Voyage avec un âne dans les Cévennes est le récit du voyage que fit Robert Louis Stevenson à l’automne 1878 entre Le Monastier en Haute-Loire et Saint-Jean-du-Gard. Le titre pourrait laisser croire qu’il a cheminé avec un âne, il n’en est rien, c’était avec une ânesse qu’il a baptisée Modestine. Pourquoi le titre français ne rend-il pas compte du genre de l’animal alors qu’il le pourrait ? C’est un mystère.
Stevenson ne voyage pas léger. En bon britannique, même si écossais, il trimballe un bardas qu’il ne peut porter lui-même et a donc besoin d’un esclave. Il l’affirme lui-même : « Modestine devint mon esclave ». Et savez-vous à partir de quand elle devint cette parfaite esclave ? A partir du moment où il comprend que seul un aiguillon qui la blesse jusqu’au sang et la fait souffrir la pousse à lui obéir. Monsieur Stevenson n’entend pas se faire dicter son rythme par un âne, fut-ce une ânesse.

Il ne supporte pas qu’elle s’arrête pour brouter ni même qu’elle divague. La cohabitation est donc d’abord difficile, il la traite de diablesse possédée du démon. Puis une fois qu’il la domine en maître, il s’en accommode bien mieux. Au point de verser une petite larme au moment de la séparation. On n’a pas le témoignage de Modestine sur le voyage mais Stevenson estime qu’au final, elle le considérait comme un dieu, rien que ça.

☆ ☆ ☆ ☆

### CONSIGNE 1:
Traduisez en anglais cette phrase du texte sur le voyage de Stevenson : « Il ne supporte pas qu’elle s’arrête pour brouter ni même qu’elle divague. »
### CONSIGNE 2:
Reproduisez sans rien changer le passage du texte sur le voyage de Stevenson qui va de « Stevenson ne voyage » à « fut-ce une ânesse. ».
### CONSIGNE 3:
Répondez brièvement à partir du texte sur le voyage de Stevenson :
(a) En quelle saison et en quelle année Stevenson fit-il ce voyage ?
(b) Qu’est-ce qui pousse Modestine à obéir ?
(c) De quoi Stevenson traite-t-il l’ânesse tant que la cohabitation est difficile ?

### LIGNES FOURNIES:
☆ ☆ ☆ ☆

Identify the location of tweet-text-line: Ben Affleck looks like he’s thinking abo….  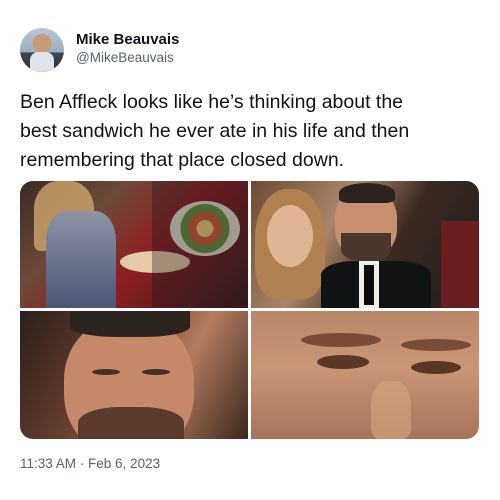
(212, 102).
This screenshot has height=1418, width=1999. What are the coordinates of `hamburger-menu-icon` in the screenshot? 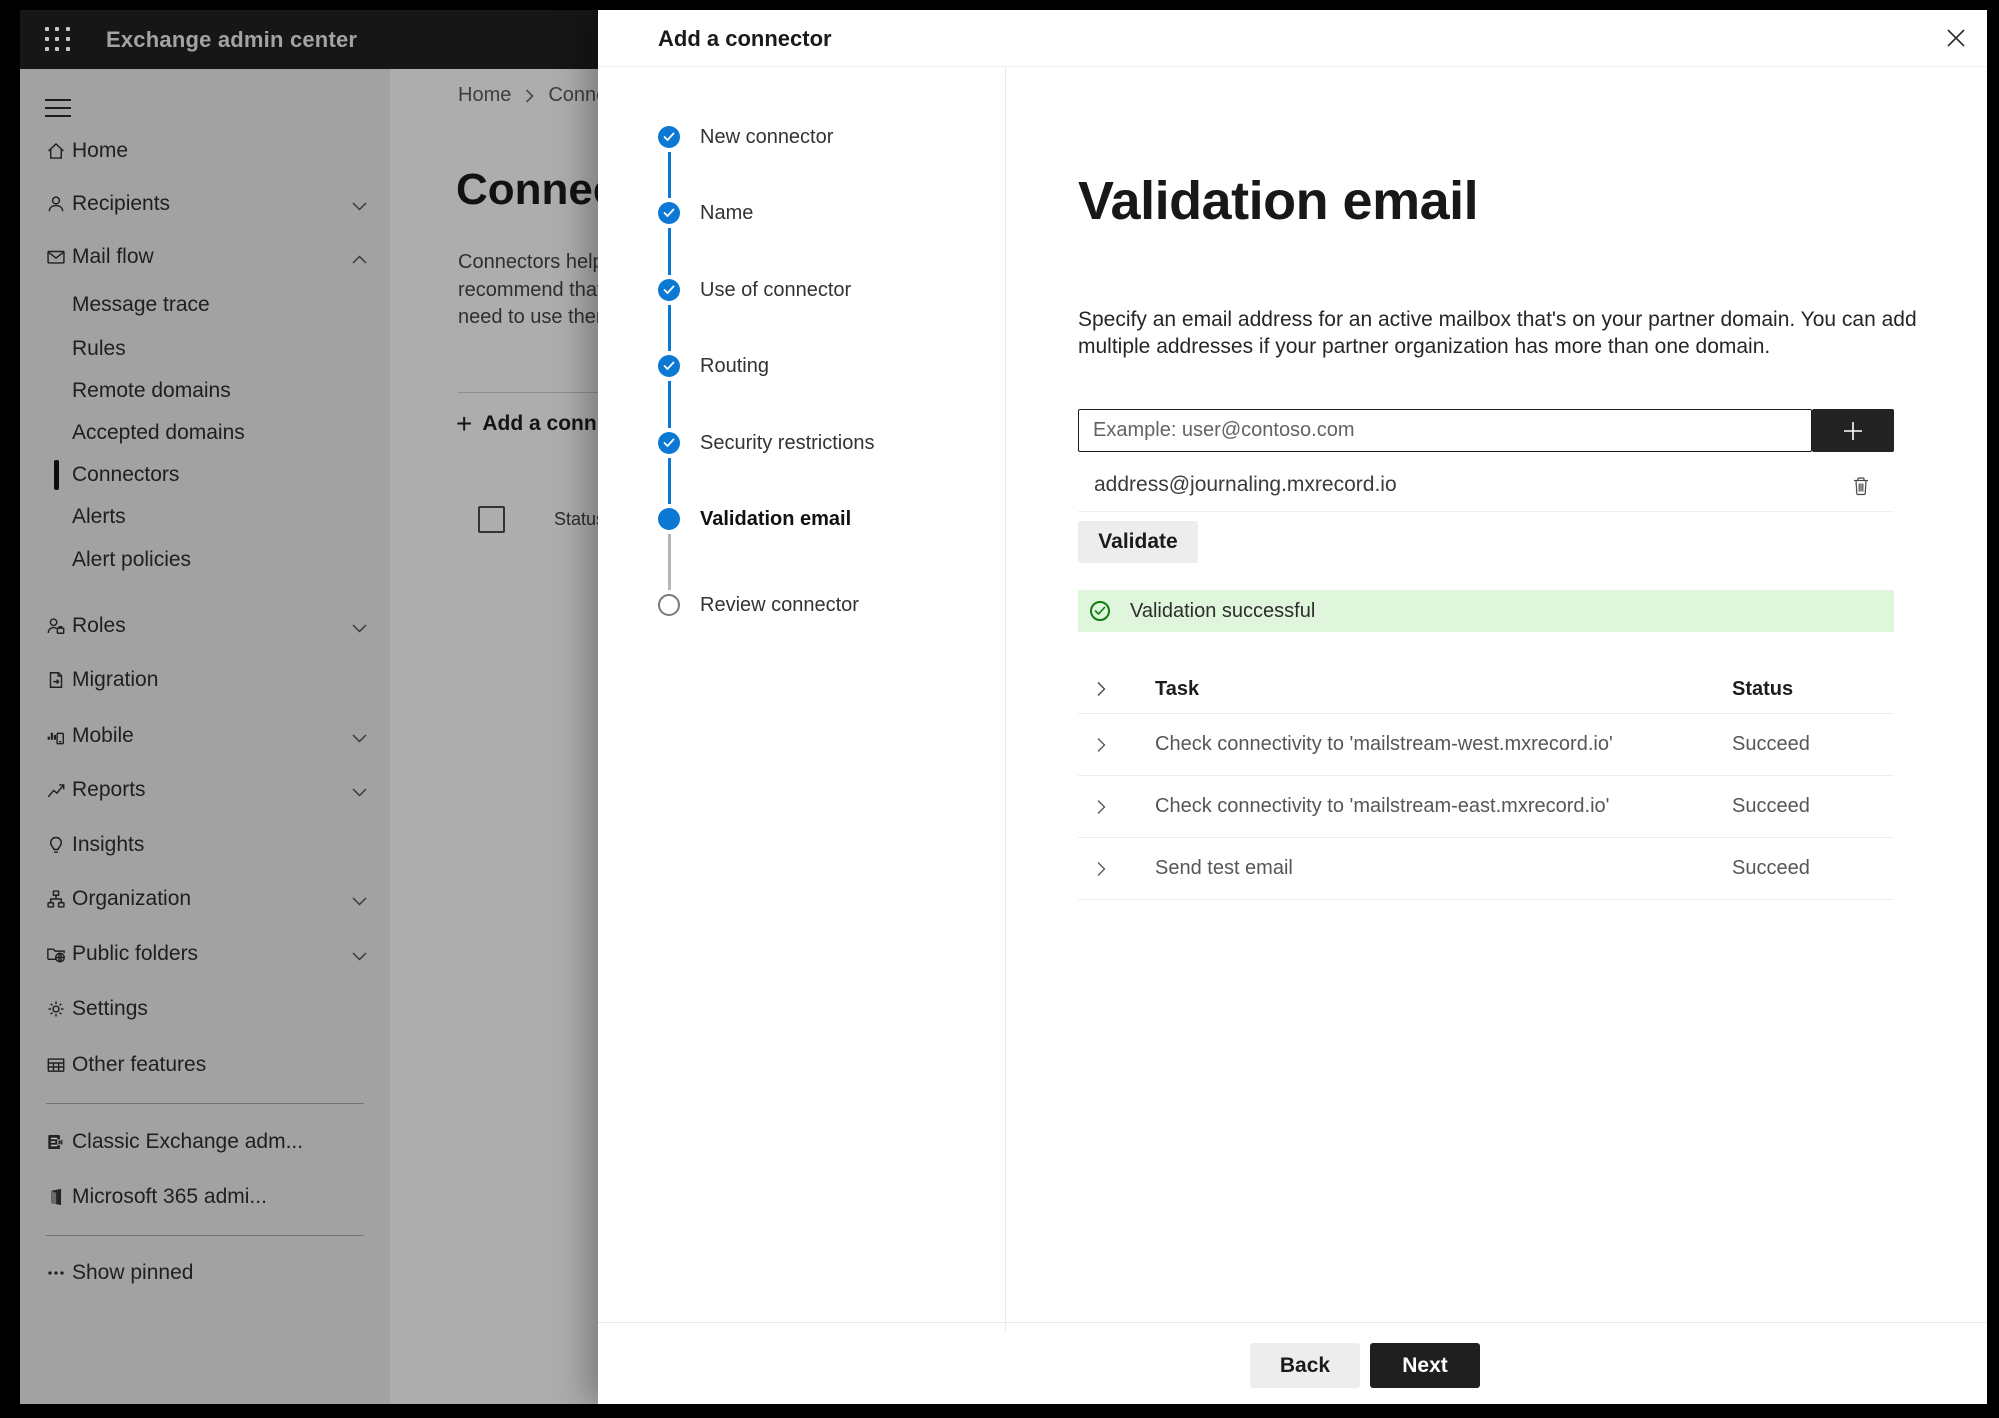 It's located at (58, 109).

☆ ☆ ☆ ☆

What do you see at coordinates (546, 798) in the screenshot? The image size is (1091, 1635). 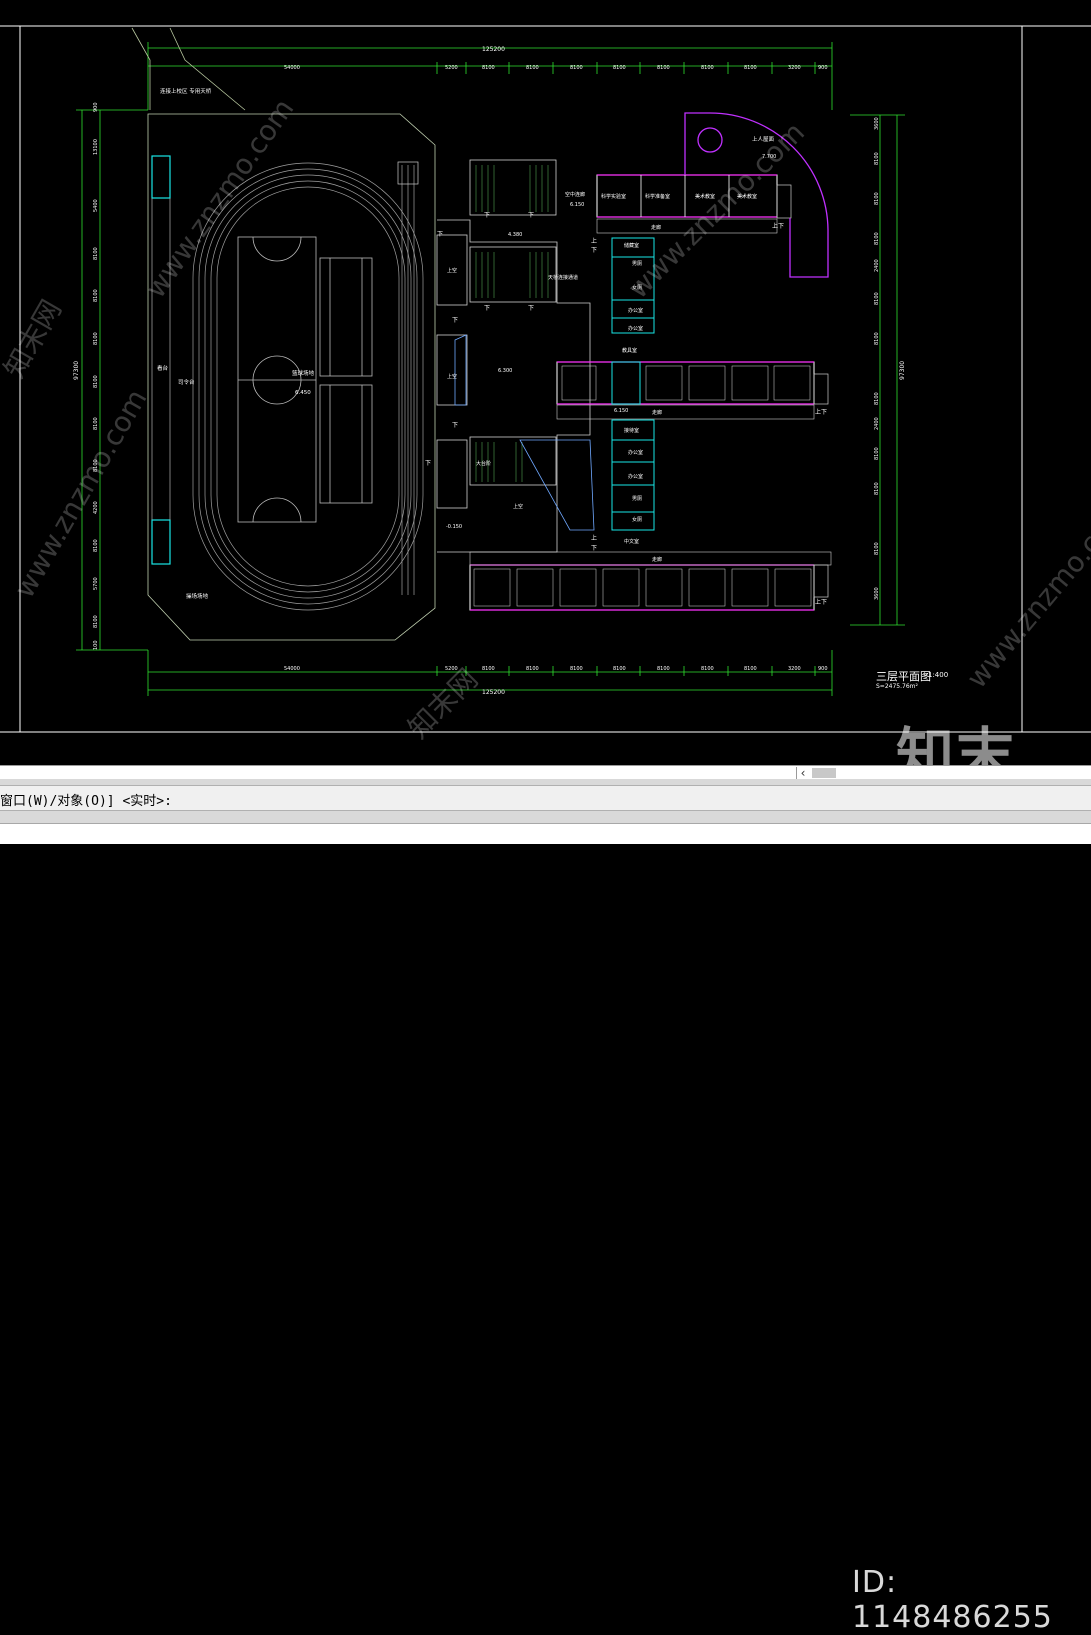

☆ ☆ ☆ ☆

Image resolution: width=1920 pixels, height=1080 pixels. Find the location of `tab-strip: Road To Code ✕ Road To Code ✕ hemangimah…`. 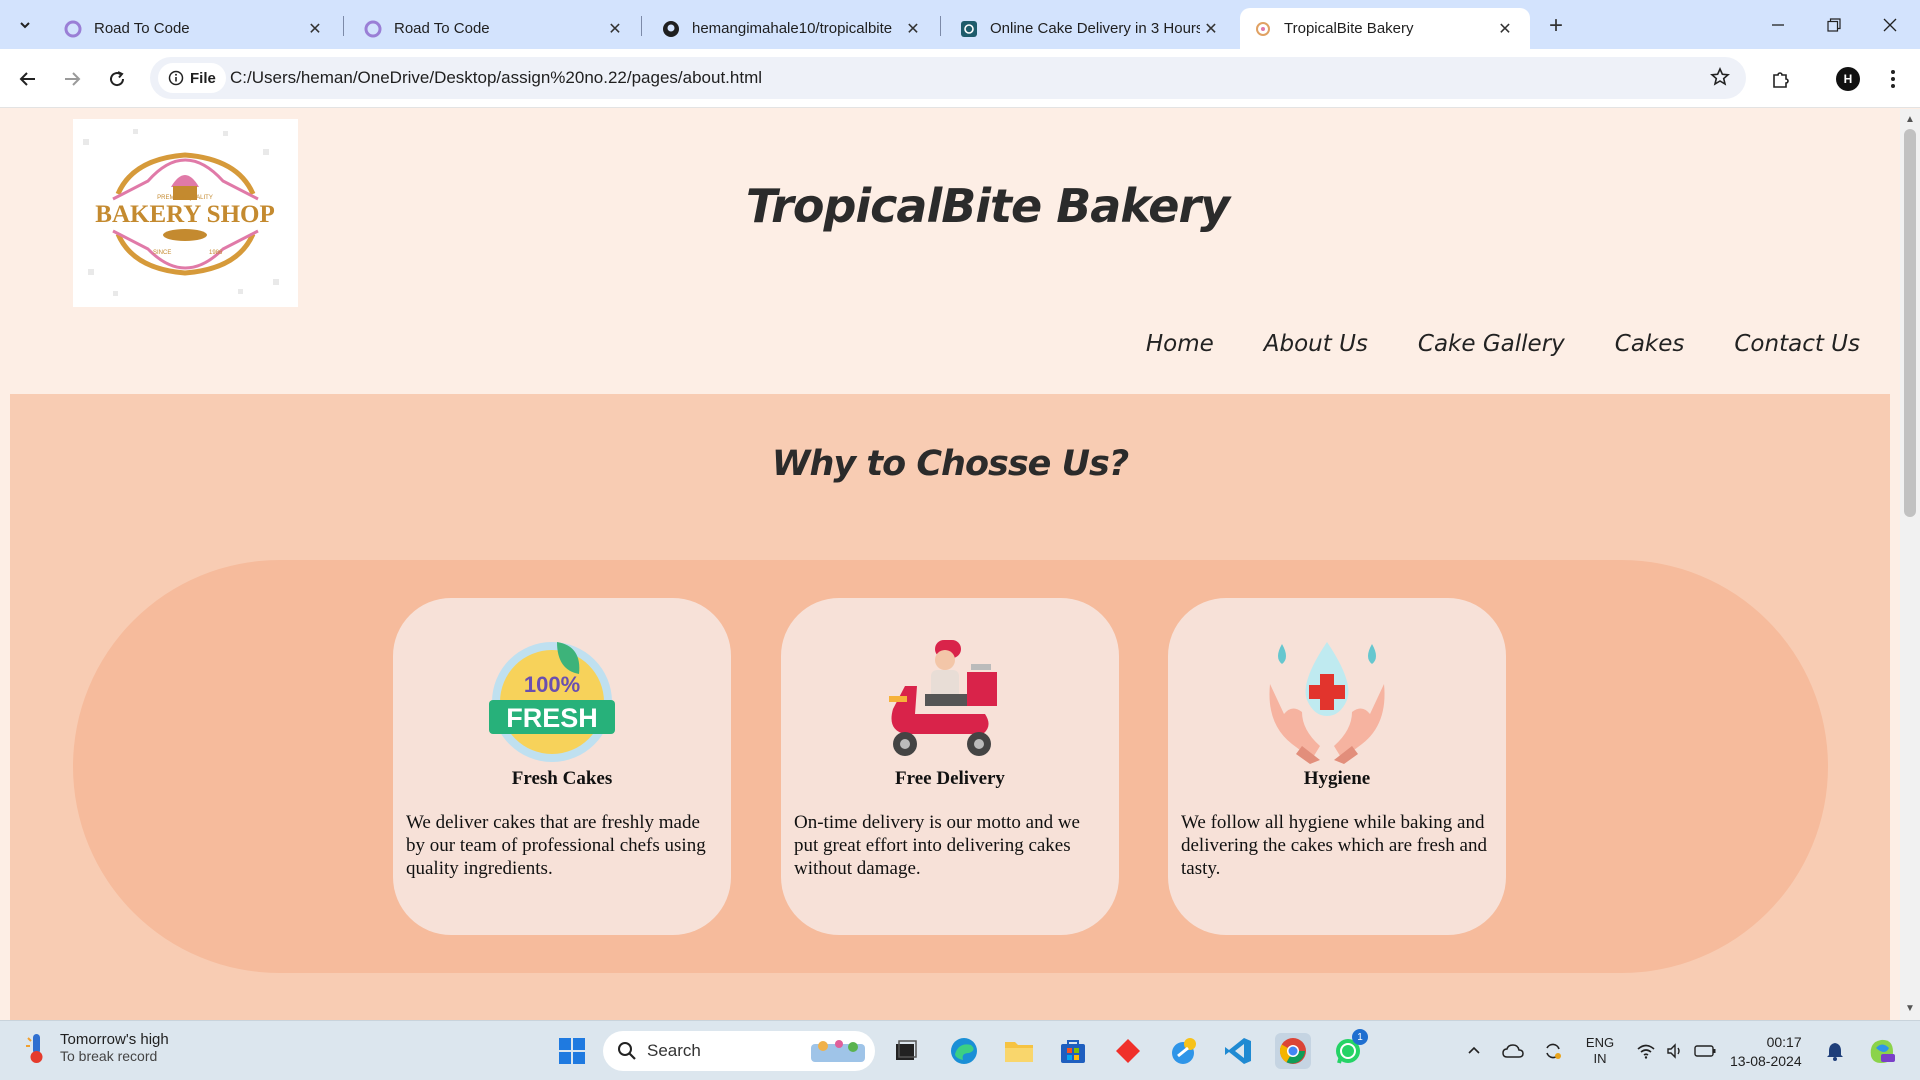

☆ ☆ ☆ ☆

### RÉPONSE RÉDIGÉE 1:
He cannot stand her stopping to graze, or even wandering off.

### RÉPONSE RÉDIGÉE 2:
Stevenson ne voyage pas léger. En bon britannique, même si écossais, il trimballe un bardas qu’il ne peut porter lui-même et a donc besoin d’un esclave. Il l’affirme lui-même : « Modestine devint mon esclave ». Et savez-vous à partir de quand elle devint cette parfaite esclave ? A partir du moment où il comprend que seul un aiguillon qui la blesse jusqu’au sang et la fait souffrir la pousse à lui obéir. Monsieur Stevenson n’entend pas se faire dicter son rythme par un âne, fut-ce une ânesse.

### RÉPONSE RÉDIGÉE 3:
(a) À l’automne 1878.
(b) Un aiguillon qui la blesse jusqu’au sang et la fait souffrir.
(c) De diablesse possédée du démon.